§ SOURCE TEXT
========================
Karen Vergakes, a youth softball coach in Dracut, told officials of her league last April that she and her team of 10- to 13-year-old girls no longer wished to be called the Yankees. "One of the mothers said to me, 'It's about time someone had the courage to do this,'" recalls Vergakes. "Players had been telling me, 'Coach Karen, we can't have that name.'"

Because the league already had a Red Sox, the Yankees were allowed to become the Spinners, in homage to the nearby Lowell Spinners, a Class A affiliate of the Boston Red Sox. If not exactly a Shot Heard Round the World, Vergakes's stand was a call to arms in the Commonwealth of Massachusetts, where trembling Little Leaguers have dreaded drawing the black bean of the Yankees nickname for more than half a century. "We've heard of kids crying when they're told they'll be playing for the Yankees," says Tim Bawmann, general manager of the Lowell Spinners, who hatched a program this winter to provide uniforms for any youth team in the state that changes its name from Yankees to Spinners, in much the way that some troubled cities provide cash to people who turn in their handguns.

In New England, youth teams often hold Opening Day ceremonies that include a parade. "When the Yankees are announced," says Bawmann, "they get booed."

"It's true, and it's kind of sad," says Lou Cobuccio, who has sat on the board of the Tewksbury (Mass.) Youth Baseball League for seven years. "We've been seeing it for some time now. We have a T-ball team called the Yankees--these are 4 1/2- to 6-year-old kids--and they have to hear it, marching in the parade in their Yankees' stuff." It takes a village to raze a child.

And so Tewksbury Youth Baseball has eliminated six Yankees teams, and Highland Little League has buried two more in a growing necropolis of Mass. graves.

Highland has retained a squad of Yankees T-ballers who get to keep their T-shirts when the season ends, a Pyrrhic perk in Massachusetts, where Yankees of every pinstripe are Posada non grata. "Boys on the baseball Yankees have told my daughter they burn their shirts after the season," says Vergakes, whose 10-year-old girl, Nikki, will play for Mom's Spinners team this season.
========================
§ RECORD EXTRACTS
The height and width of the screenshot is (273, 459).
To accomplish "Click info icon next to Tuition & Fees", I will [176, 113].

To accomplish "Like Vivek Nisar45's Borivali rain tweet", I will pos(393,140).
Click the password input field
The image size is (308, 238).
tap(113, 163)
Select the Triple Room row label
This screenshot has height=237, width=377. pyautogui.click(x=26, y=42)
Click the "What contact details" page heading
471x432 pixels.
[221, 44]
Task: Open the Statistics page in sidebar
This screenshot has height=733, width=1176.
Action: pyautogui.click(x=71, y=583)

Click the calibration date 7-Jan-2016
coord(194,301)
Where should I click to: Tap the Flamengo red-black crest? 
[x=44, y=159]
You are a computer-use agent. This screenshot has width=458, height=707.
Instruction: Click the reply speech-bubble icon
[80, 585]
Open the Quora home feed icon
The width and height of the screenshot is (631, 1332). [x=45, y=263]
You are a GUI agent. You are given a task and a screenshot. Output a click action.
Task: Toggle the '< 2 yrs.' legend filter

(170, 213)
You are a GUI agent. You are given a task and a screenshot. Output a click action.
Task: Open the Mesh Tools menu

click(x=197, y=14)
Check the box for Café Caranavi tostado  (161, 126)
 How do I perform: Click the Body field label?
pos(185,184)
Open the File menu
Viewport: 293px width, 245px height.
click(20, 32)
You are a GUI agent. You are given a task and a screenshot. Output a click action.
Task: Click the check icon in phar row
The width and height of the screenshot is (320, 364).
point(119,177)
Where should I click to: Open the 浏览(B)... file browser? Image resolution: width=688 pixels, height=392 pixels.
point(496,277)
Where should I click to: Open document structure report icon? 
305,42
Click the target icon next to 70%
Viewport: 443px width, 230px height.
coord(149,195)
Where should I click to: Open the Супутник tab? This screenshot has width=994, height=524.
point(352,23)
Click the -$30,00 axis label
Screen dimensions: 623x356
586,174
========================
§ BRIEF 1
In the Yankees-nickname text, who is the general manager of the Lowell Spinners?
§ BRIEF 2
Restate the Yankees-nickname text from the words "Because the league" through the words "in their handguns.", swapping "handguns" for "firearms".
§ BRIEF 3
Carry on the Yankees-nickname text past its last sentence.
The listing is separate from the Yankees-nickname text.

§ TASK ANSWER 1
Tim Bawmann

§ TASK ANSWER 2
Because the league already had a Red Sox, the Yankees were allowed to become the Spinners, in homage to the nearby Lowell Spinners, a Class A affiliate of the Boston Red Sox. If not exactly a Shot Heard Round the World, Vergakes's stand was a call to arms in the Commonwealth of Massachusetts, where trembling Little Leaguers have dreaded drawing the black bean of the Yankees nickname for more than half a century. "We've heard of kids crying when they're told they'll be playing for the Yankees," says Tim Bawmann, general manager of the Lowell Spinners, who hatched a program this winter to provide uniforms for any youth team in the state that changes its name from Yankees to Spinners, in much the way that some troubled cities provide cash to people who turn in their firearms.

§ TASK ANSWER 3
The Lowell Spinners didn't formally announce their Yankees Elimination Program until last week, but already 30 teams have abandoned the Yankees name, including even one from a youth bowling league. "We called nearly every [baseball] league in the state and found that close to half of them had already eliminated the Yankees name," says Jon Goode, communications director of the Lowell Spinners.

Now the Spinners are working on the other half and hoping that YEP spreads, like an antivirus, to the whole of New England. "We heard from the coach of a Yankees team who would walk his kids to an ice cream stand after games and they'd get harassed," says Bawmann. "At the ice cream stand!"

Bawmann stresses that this Bronx cheer is "all in good fun" and that the Spinners are not unaware of the program's inevitable dividend of publicity. This is, after all, the franchise that held Birth Night, in which 30 very pregnant women were seated behind home plate, eight ambulances at the ready, with the first lady to go into labor winning a year's supply of diapers. The team has honored Angel, the daughter of Michael Jackson's chimp, Bubbles. And in an entirely unrelated promotion, the Spinners held a Peter Gammons look-alike night. Their bobblehead giveaway in the likeness of Lowell native Jack Kerouac was so popular that the doll is enshrined in Cooperstown.